Anti-human trafficking advocates credit a shift in approach and attitudes toward sex work in the Tampa Bay area for setting a statewide precedent that may have contributed to a major sex bust in Jupiter on Friday.
New England Patriots owner Robert Kraft was charged with solicitation of a prostitute after he was caught paying for sex at an illicit massage parlor, according to Palm Beach County authorities.
The state of Florida ranks third in the nation for the number of human trafficking cases.
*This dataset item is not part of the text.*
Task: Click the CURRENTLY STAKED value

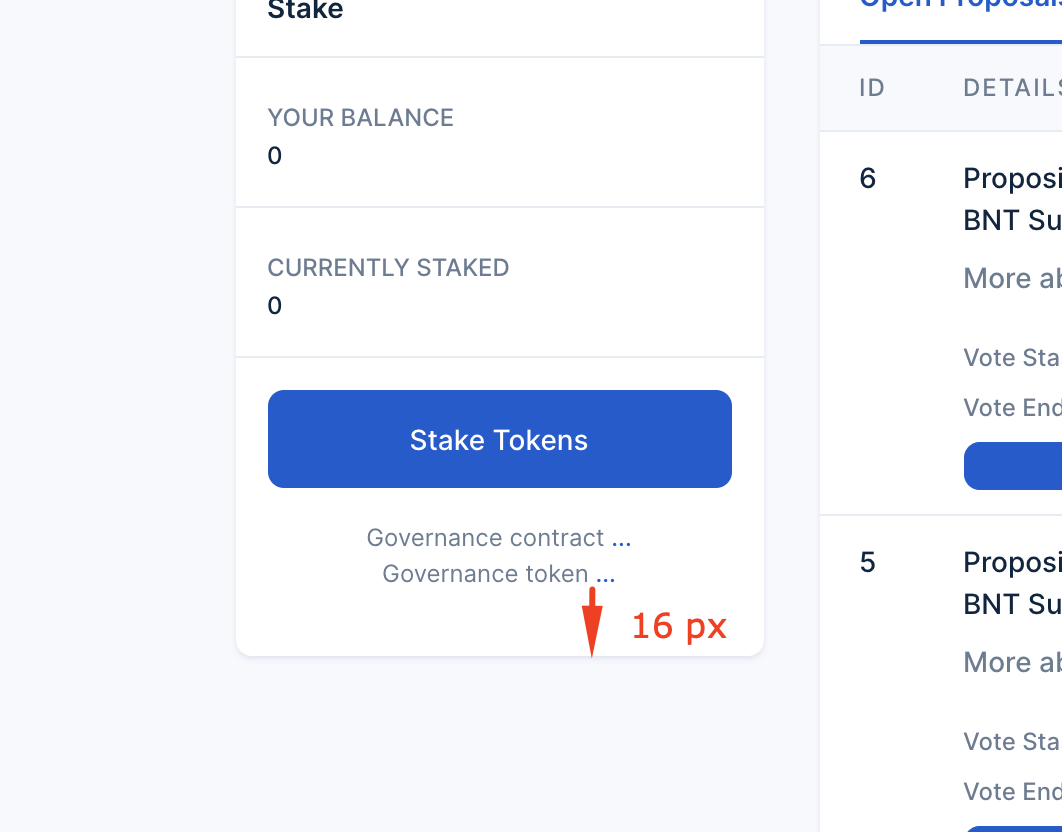Action: pyautogui.click(x=274, y=306)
The Bay Area generally ranks in the top three of the state’s metropolitan areas.
Stephanie Costlo with the U.S. Institute Against Human Trafficking, an organization headquartered in Tampa, hopes the high-profile nature of Friday’s sex sting forces people to take notice about the realities of sex trafficking in America.
“It’s almost like there’s a silver lining that there’s a big name attached,” Costlo explained. “Because the rest of the country really needs to pay attention to the fact that people are out there buying sex from trafficked victims every single day.”
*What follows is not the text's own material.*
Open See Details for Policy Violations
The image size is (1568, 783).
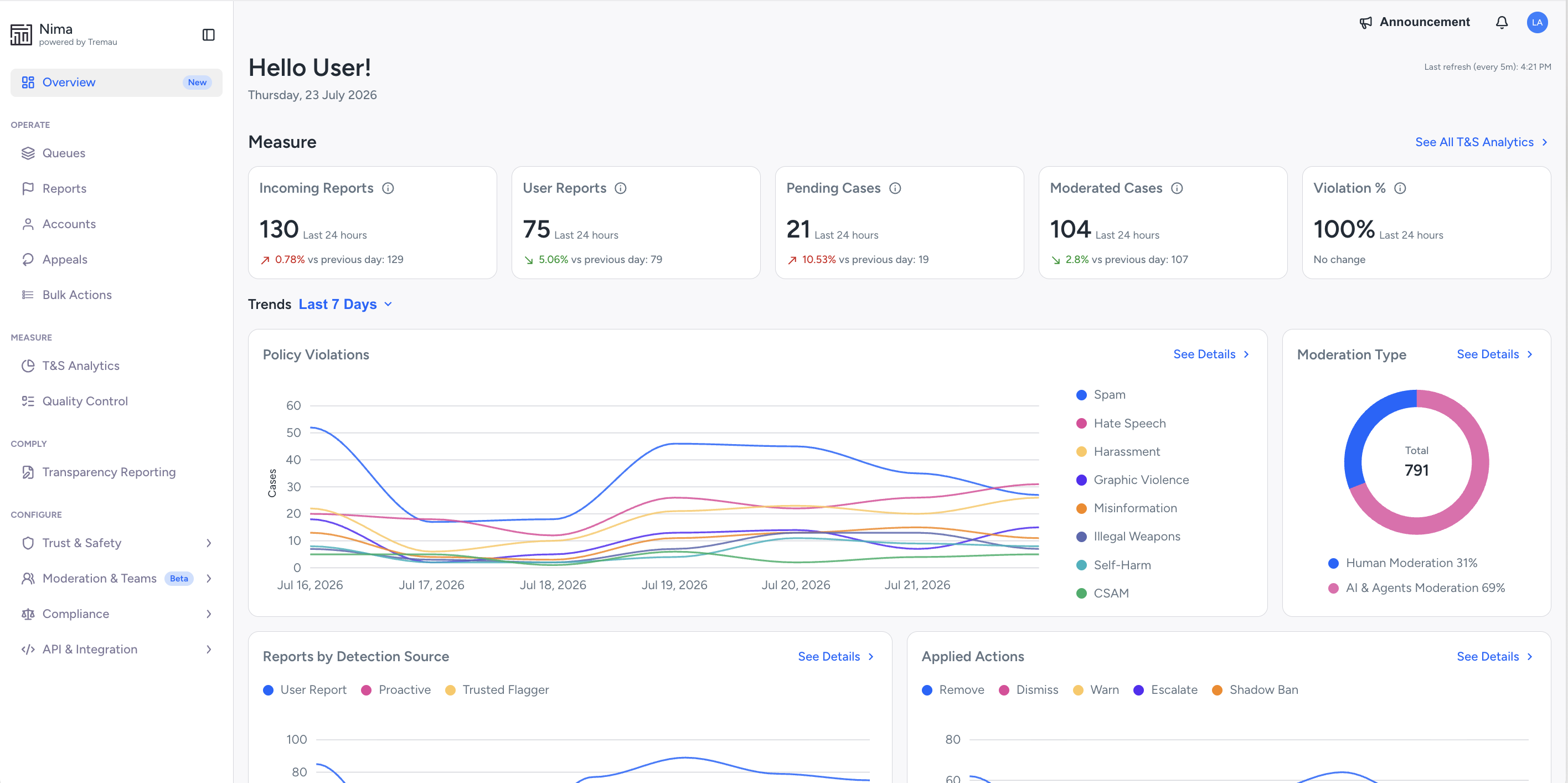point(1211,354)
Costlo says a key component to tackling sex trafficking is shifting the focus from the exploited to the exploiters. Traditionally, she says law enforcement would go after prostitutes and sex workers working in illegal massage businesses because they made for easy targets and arrests.
Tampa was no exception. In 2017, Tampa saw “tons” of sex workers arrested, according to D.C.-based anti-trafficking advocate Rochelle Keyhan.
“It was just this revolving door of arrests,” Keyhan said. “With no discussions of the people behind the scenes controlling the networks.
Backlash led to the city passing its “bathhouse ordinance” in 2018. The ordinance forces spas to close at 10 p.m., requires owners, staff, and customes to register with the city, and enables the city to conduct inspections.
Keyhan believes Tampa and Hillborough’s shift in regulation and mentality set a precedent for the entire state that may have contributed to Friday’s spa bust in South Florida.
“When those ordinances passed and they started to take a stand against that type of trafficking, it really set an example for the state of Florida,” she said.
Advocates like Keyhan and Costlo say shifting the legal and regulatory focus away from sex workers and aiming it at the businesses and those runing them isn’t just more humane toward the trafficking victims, but it’s a more effective way to eradicate the problem. A prostitute can easily be replaced, they explain, unless you take down whoever is orchestrating the crime ring.